• Task details: Copy exactly the line containing "[facebook] (679, 1150)" and each line after it to the end of the listing, and output nothing else.

• Given information:
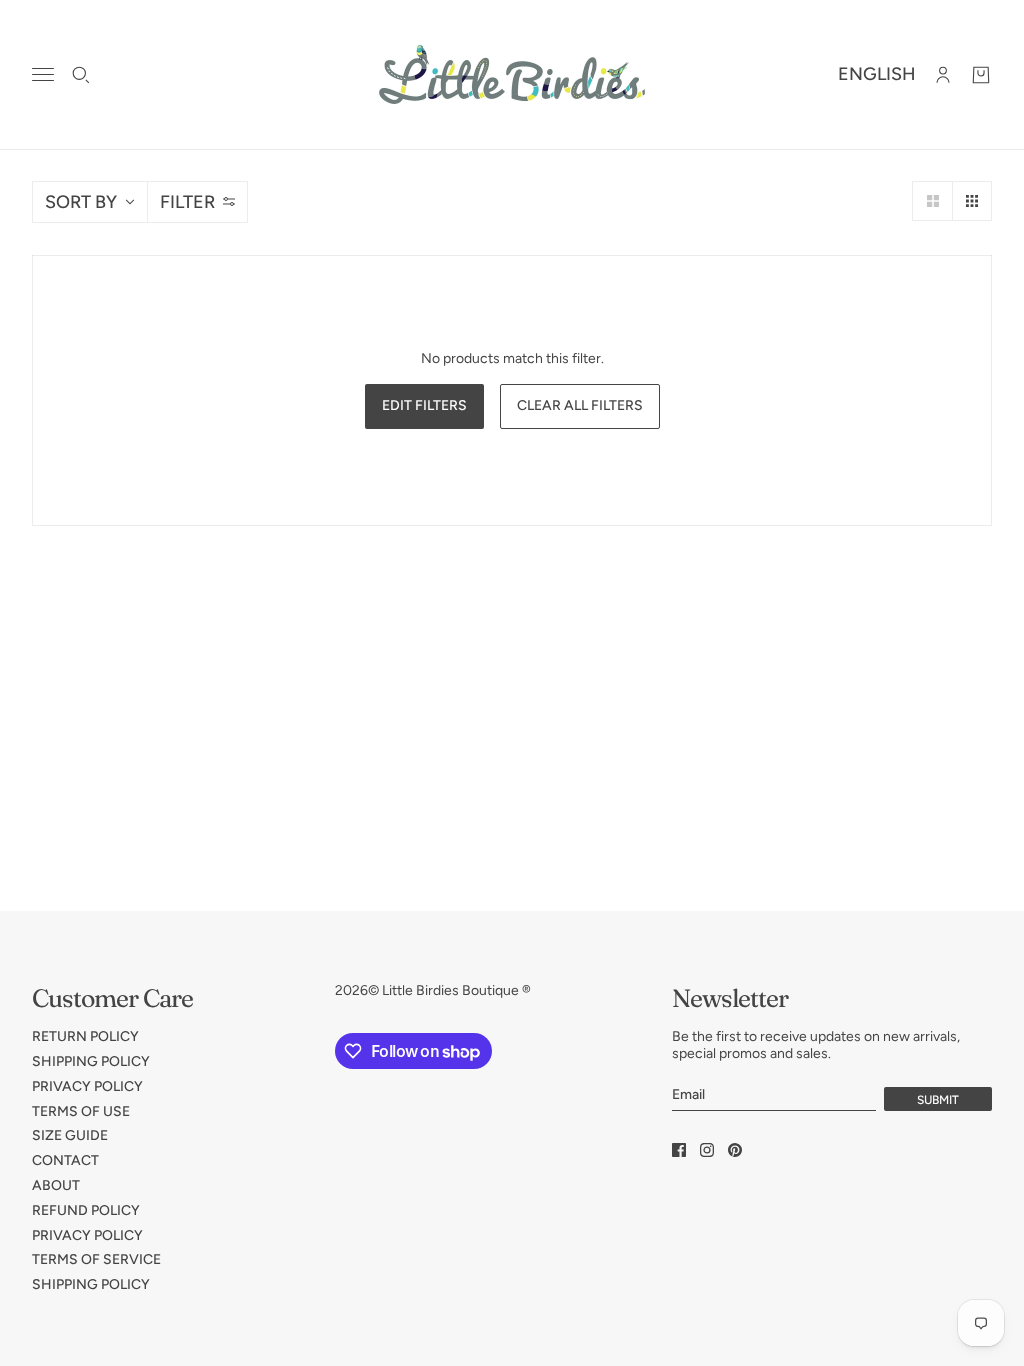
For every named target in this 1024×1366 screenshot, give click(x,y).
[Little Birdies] (512, 74)
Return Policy (85, 1036)
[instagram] (707, 1150)
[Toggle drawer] (43, 74)
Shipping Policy (91, 1061)
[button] (932, 201)
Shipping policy (91, 1284)
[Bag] (981, 75)
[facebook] (679, 1150)
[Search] (81, 75)
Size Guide (70, 1135)
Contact (65, 1160)
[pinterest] (735, 1150)
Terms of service (96, 1259)
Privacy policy (87, 1235)
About (56, 1185)
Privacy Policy (87, 1086)
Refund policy (86, 1210)
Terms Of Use (81, 1111)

• Answer space:
[facebook] (679, 1150)
[Search] (81, 75)
Size Guide (70, 1135)
Contact (65, 1160)
[pinterest] (735, 1150)
Terms of service (96, 1259)
Privacy policy (87, 1235)
About (56, 1185)
Privacy Policy (87, 1086)
Refund policy (86, 1210)
Terms Of Use (81, 1111)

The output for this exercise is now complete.